Ya sé que ahora no toca hablar de economía más que para poner los recursos que hagan falta, cuesten lo que cuesten, como ha dicho Emmanuel Macron, al servicio de la salud. Ya sé que, como en toda emergencia, lo primero será evitar los colapsos y derrumbes, rescatar y salvar víctimas, despejar escombros, tanto en la economía como en la salud, antes de ponerse a reconstruir.

Para cuando ese momento llegue, hay algunas cosas que no podremos ignorar. Que las consecuencias económicas de este dichoso virus amenazan con ser devastadoras, porque ni en la gran recesión de 2008 llegó a pararse, como lo está haciendo ahora, la actividad de la economía real, ni llegó a tener un alcance tan global. Y que el panorama que se ofrece es el de unos «shocks» de oferta, de demanda y de deuda, todos juntos y a la vez.

El de oferta, con la ruptura de las cadenas de suministro y de valor y la paralización de la producción, no podrá afrontarse hasta que se supere la emergencia sanitaria y, poco a poco y dificultosamente, empiece a recuperarse la normalidad.

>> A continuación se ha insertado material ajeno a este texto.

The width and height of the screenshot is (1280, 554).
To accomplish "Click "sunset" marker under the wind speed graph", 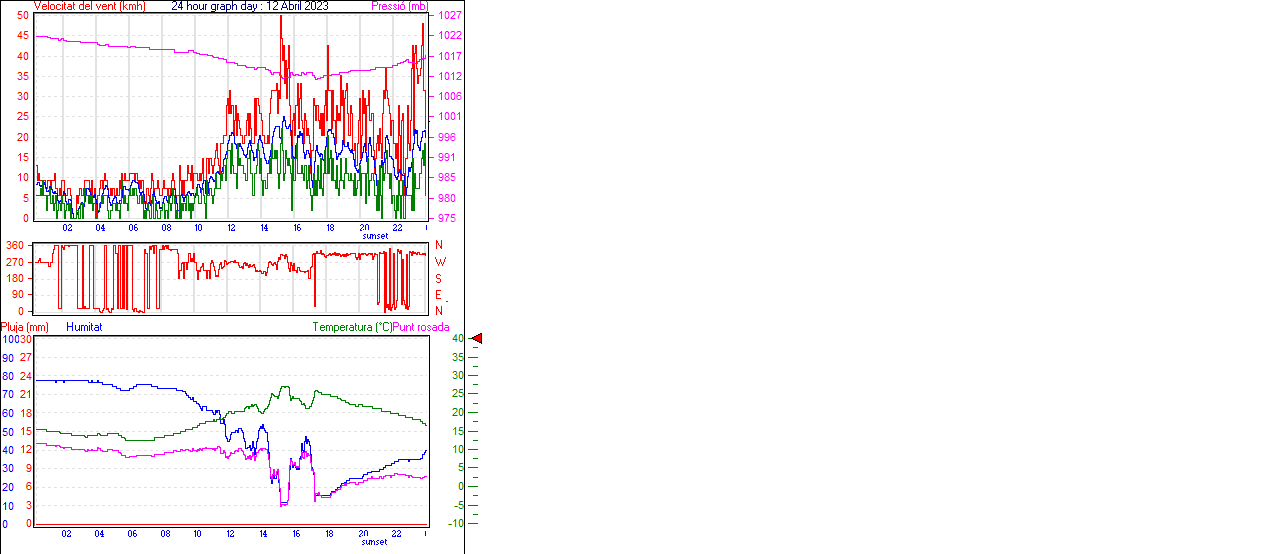I will 375,236.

Y para los «shocks» de demanda y deuda, no habrá otras recetas que inundar de liquidez, dotar de coberturas a los trabajadores, autónomos y empresas, poner en marcha potentes políticas fiscales expansivas e incurrir en unos déficits públicos que algún día habrá que ver cómo revertir y pagar.

Esto no es un paréntesis

Pero lo que ahora quiero resaltar es algo sobre lo que no deberíamos llamarnos a engaño: esa idea de que estamos en un paréntesis tras el cual todo volverá a la normalidad.